— EXTRACTED MATERIAL —
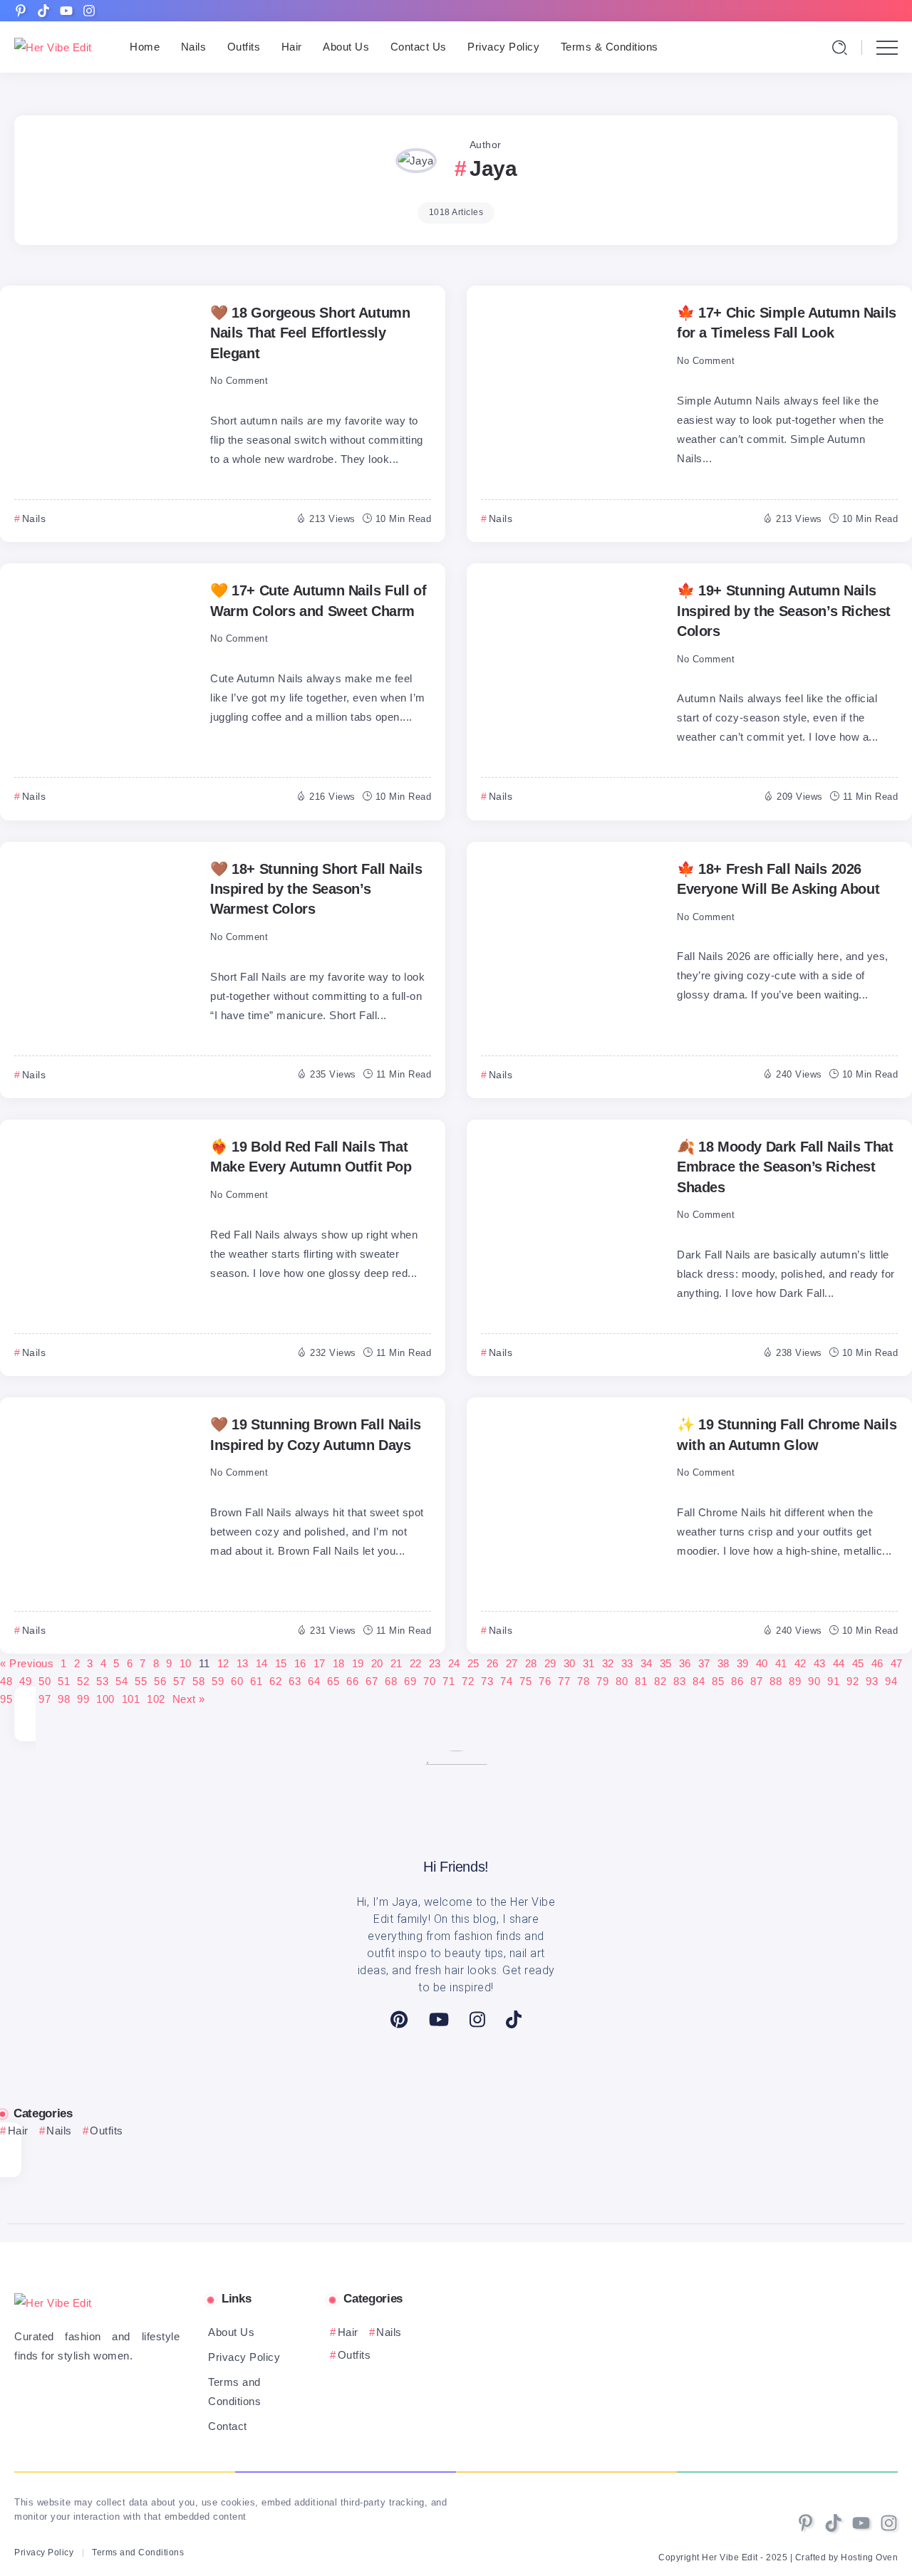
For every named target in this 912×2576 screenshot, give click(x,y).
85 (718, 1681)
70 (429, 1681)
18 (339, 1663)
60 (237, 1681)
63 (295, 1681)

— DIRECTIONS —
Excluding all pictures, reproduce the records exactly as they appear above.

— RESPONSE FOR THIS EXERCISE —
For every named target in this 912×2576 screenshot, give click(x,y).
85 (718, 1681)
70 (429, 1681)
18 (339, 1663)
60 (237, 1681)
63 (295, 1681)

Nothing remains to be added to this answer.